__WHAT TO WORK ON__
Retype the lines verbatim, beginning at the line that contains "Task: Open organization settings gear icon" and stopping after the line that contains "This screenshot has width=1413, height=592.".

__EXCERPTED RECORDS__
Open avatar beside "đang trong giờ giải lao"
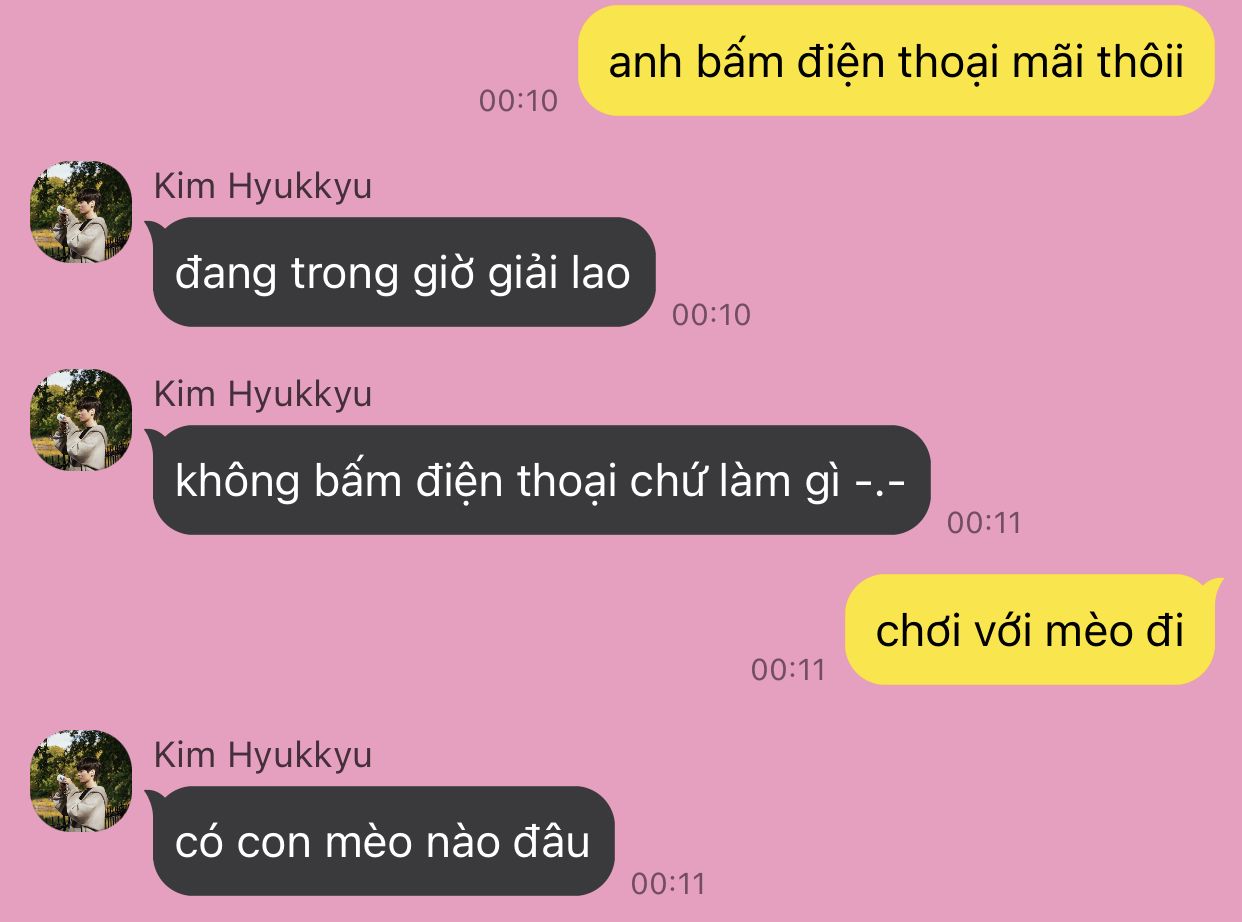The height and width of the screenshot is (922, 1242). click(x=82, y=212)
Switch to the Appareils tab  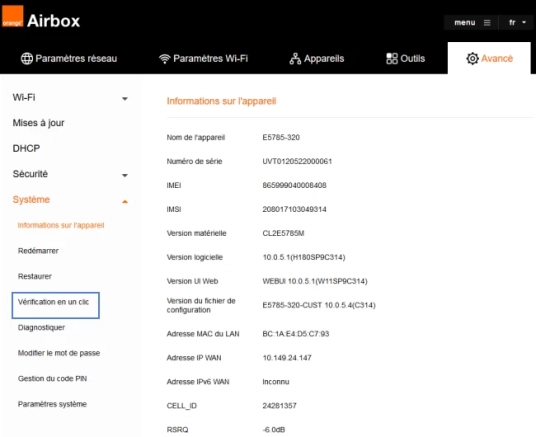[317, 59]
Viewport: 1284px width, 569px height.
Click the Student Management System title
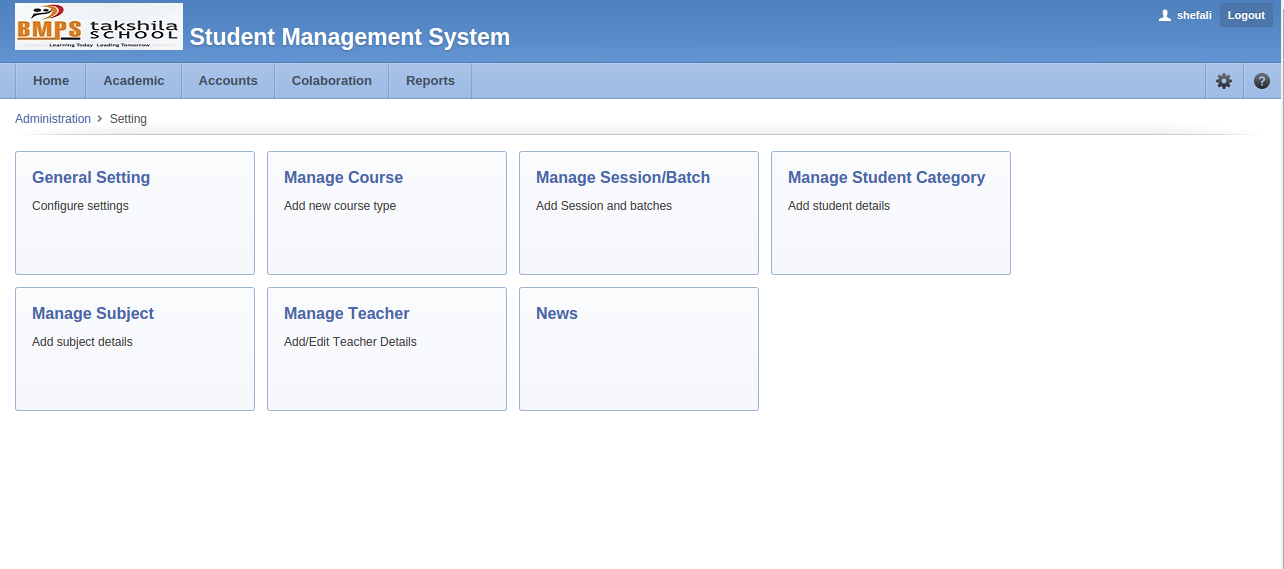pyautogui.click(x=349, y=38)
...
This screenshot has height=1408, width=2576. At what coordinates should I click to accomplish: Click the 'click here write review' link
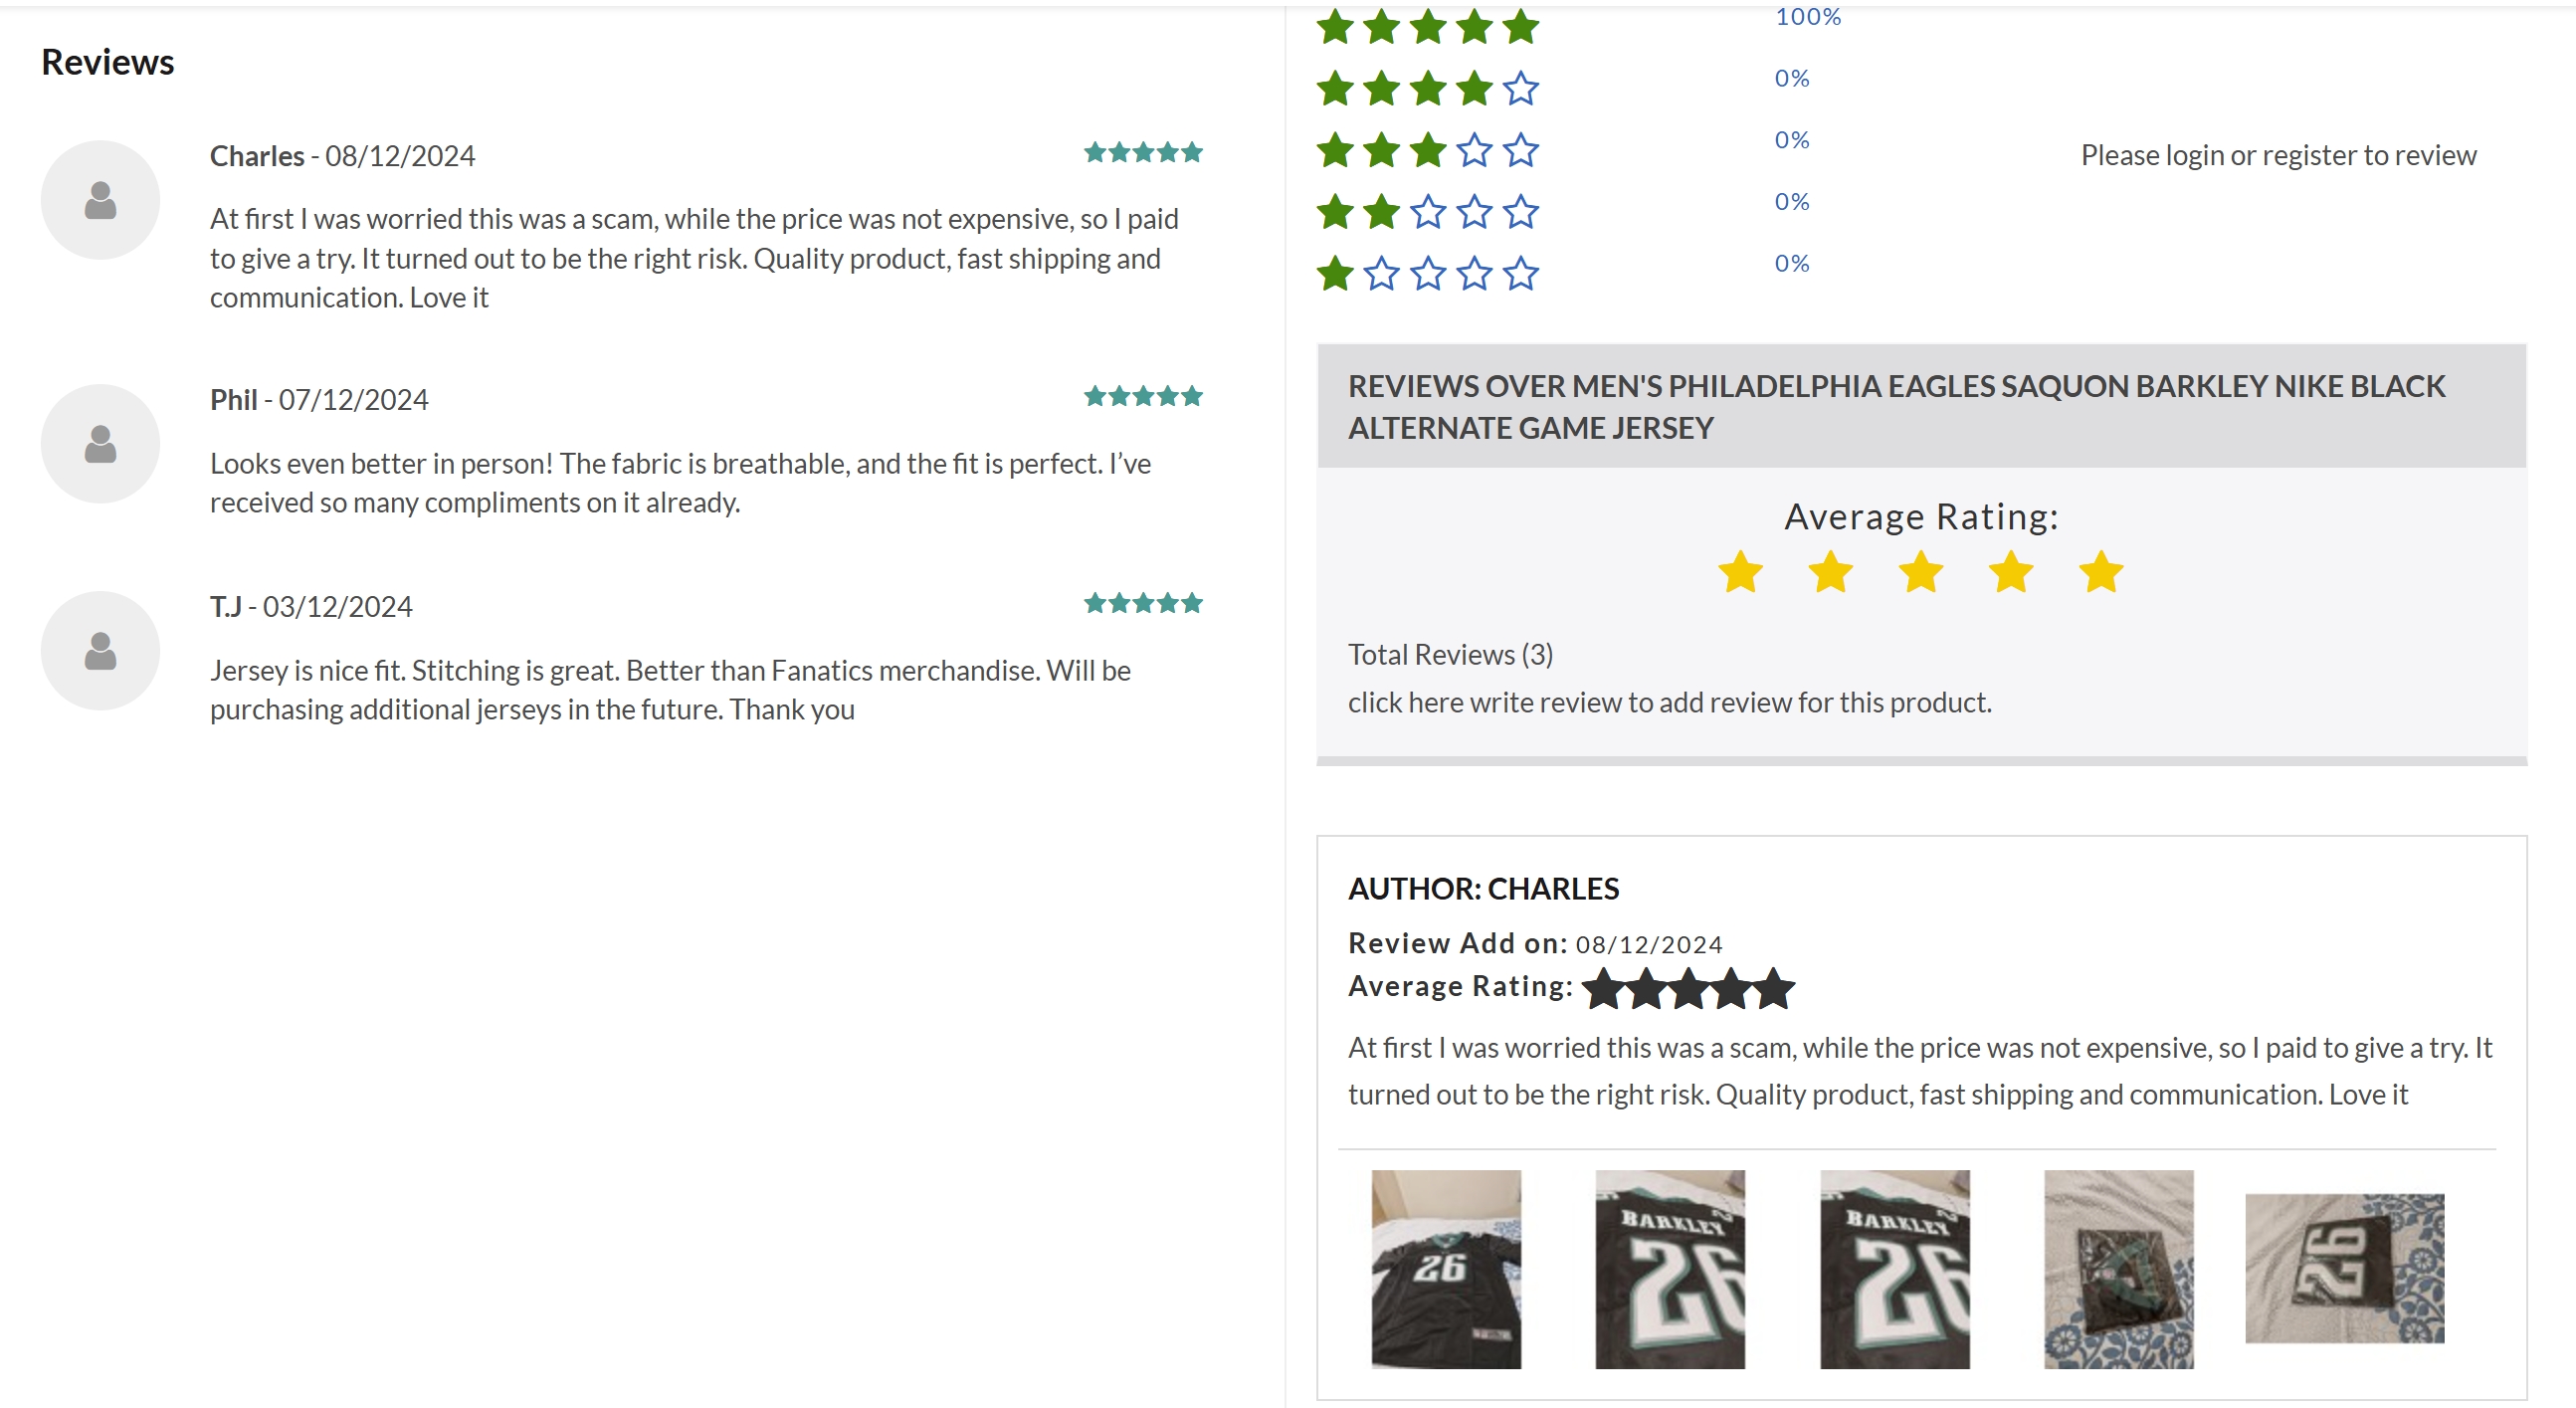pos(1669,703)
==
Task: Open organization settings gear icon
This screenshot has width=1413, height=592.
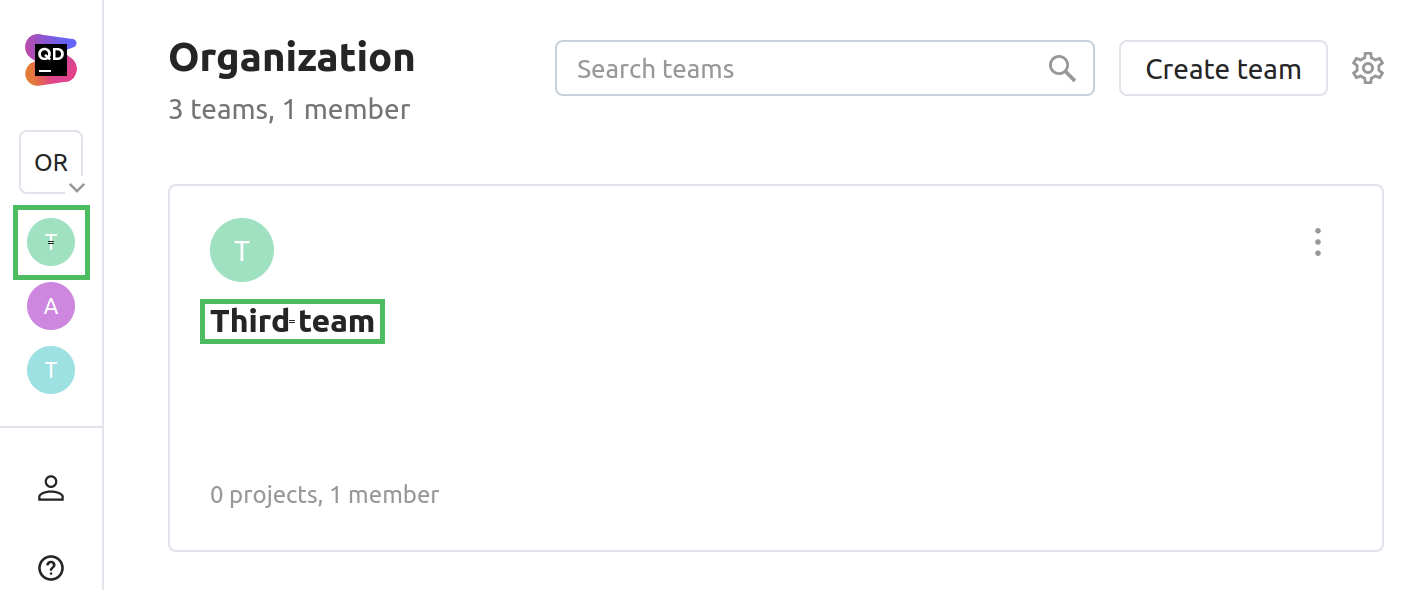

__SOLUTION__
Task: Open organization settings gear icon
This screenshot has width=1413, height=592.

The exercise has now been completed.